In consideration of the mutual covenants set forth in this Amendment, and
for other good and valuable consideration, the receipt and sufficiency of which
are hereby acknowledged, the parties agree that the Agreement is hereby amended
as follows:
1. Acquisition. (a) Upon execution of this Amendment, Acquisition joins and
becomes a party to the Agreement and shall be fully bound by and subject to all
of the terms and conditions of the Agreement as though an original party
thereto. Acquisition agrees to adopt the Agreement and perform its obligations
under the Agreement.
(b) Acquisition hereby represents and warrants to the Company as follows:
(A) Organization, Standing and Corporate Power. Acquisition is a
corporation duly organized and validly existing under the laws of the
Commonwealth of Massachusetts. Acquisition has delivered to the Company
complete and correct copies of its Articles of Organization and
by-laws, as amended to the date of this Amendment.

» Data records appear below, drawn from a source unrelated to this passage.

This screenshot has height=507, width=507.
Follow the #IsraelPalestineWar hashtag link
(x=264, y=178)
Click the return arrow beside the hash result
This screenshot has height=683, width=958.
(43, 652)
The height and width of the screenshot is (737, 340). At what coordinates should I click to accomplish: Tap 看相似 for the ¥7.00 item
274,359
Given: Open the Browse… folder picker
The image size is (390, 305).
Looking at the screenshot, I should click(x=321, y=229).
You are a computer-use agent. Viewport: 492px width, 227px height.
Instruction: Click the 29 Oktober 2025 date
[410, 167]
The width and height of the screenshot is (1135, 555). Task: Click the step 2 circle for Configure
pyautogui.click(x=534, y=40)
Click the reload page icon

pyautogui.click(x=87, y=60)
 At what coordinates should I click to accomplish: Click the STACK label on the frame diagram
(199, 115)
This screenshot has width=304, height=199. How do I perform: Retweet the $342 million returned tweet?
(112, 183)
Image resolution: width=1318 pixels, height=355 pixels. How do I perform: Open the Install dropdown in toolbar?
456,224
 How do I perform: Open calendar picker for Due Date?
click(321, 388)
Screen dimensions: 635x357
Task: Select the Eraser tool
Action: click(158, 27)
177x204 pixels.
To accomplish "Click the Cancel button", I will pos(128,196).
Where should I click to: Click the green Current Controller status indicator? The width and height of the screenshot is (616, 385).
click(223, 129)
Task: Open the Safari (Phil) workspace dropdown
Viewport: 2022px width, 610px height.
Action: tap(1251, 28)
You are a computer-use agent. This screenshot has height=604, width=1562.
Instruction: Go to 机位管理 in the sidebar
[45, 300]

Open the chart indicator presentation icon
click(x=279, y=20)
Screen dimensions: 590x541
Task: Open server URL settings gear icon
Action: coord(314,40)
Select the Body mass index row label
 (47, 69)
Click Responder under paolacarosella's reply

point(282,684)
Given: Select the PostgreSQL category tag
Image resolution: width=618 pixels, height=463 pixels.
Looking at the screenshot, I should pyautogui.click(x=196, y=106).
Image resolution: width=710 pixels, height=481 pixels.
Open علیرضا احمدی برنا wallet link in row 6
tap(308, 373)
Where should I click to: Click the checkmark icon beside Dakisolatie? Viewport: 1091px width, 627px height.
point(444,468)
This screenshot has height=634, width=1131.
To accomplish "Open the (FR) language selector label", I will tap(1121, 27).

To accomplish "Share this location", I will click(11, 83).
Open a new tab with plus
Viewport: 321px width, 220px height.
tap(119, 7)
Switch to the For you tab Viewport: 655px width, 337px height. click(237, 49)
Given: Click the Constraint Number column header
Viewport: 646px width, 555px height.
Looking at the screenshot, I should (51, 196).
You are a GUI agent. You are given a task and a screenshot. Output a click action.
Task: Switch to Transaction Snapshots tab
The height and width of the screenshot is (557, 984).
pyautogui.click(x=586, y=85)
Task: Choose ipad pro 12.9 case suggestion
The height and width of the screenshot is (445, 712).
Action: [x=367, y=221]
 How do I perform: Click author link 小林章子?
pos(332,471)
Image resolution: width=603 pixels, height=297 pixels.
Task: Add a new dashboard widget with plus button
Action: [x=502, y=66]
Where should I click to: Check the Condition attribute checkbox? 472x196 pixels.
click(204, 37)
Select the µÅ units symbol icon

(B) Acquisition Capital Structure. As of the date hereof, the
authorized capital stock of Acquisition consists of 1,000 common
shares, without par value, all of which are issued and outstanding and
owned by Nipsco. All such outstanding common shares are duly
authorized, validly issued, fully paid and nonassessable and not
subject to preemptive rights.
(C) Authority; Noncontravention. Acquisition has all requisite
corporate power and authority to enter into the Agreement and to carry
out its obligations thereunder. The execution and delivery of the
Agreement by Acquisition and the consummation by it of the transactions
contemplated under the Agreement have been duly authorized by all
necessary corporate action on the part of Acquisition. The Agreement
has been duly executed and delivered by Acquisition and Nipsco, and
assuming this Agreement has been duly executed and delivered by the
Company, constitutes a valid and binding obligation of each of Nipsco
and Acquisition, enforceable against each of them in accordance with
its terms, except that the enforcement thereof may be limited by
bankruptcy, insolvency, reorganization, moratorium or similar laws now
or hereafter in effect relating to creditors' rights generally and by
general principles of equity (regardless of whether enforceability is
considered in a proceeding at law or in equity). The execution and
delivery of this Agreement do not, and the consummation of the
transactions contemplated by this Agreement will not, (i) conflict with
any of the provisions of the Articles of Organization or Bylaws of
Acquisition or, (ii) subject to the governmental filings and other
matters referred to in the following sentence, contravene any law, rule
or regulation of any state or the United States or any political
subdivision thereof or therein, or any order, writ, judgment,
injunction, decree, determination or award currently in effect which
contravention would, individually or in the aggregate, have a Nipsco
Material Adverse Effect or materially or adversely affect Acquisition's
ability to consummate the transactions contemplated hereby. No consent,
approval or authorization of, or declaration or filing with, or notice
to, any Governmental Entity which has not been received or made is
required by or with respect to Acquisition in connection with the
execution and delivery of the Agreement by Acquisition or the
consummation by it of the transactions contemplated hereby, except for
(i) the filing of articles of merger with the Massachusetts Secretary
and the filing of a copy of the articles of merger, certified by the
Massachusetts Secretary, in the registry of deeds in each district in
Massachusetts in which real property of the Company is situated; (ii)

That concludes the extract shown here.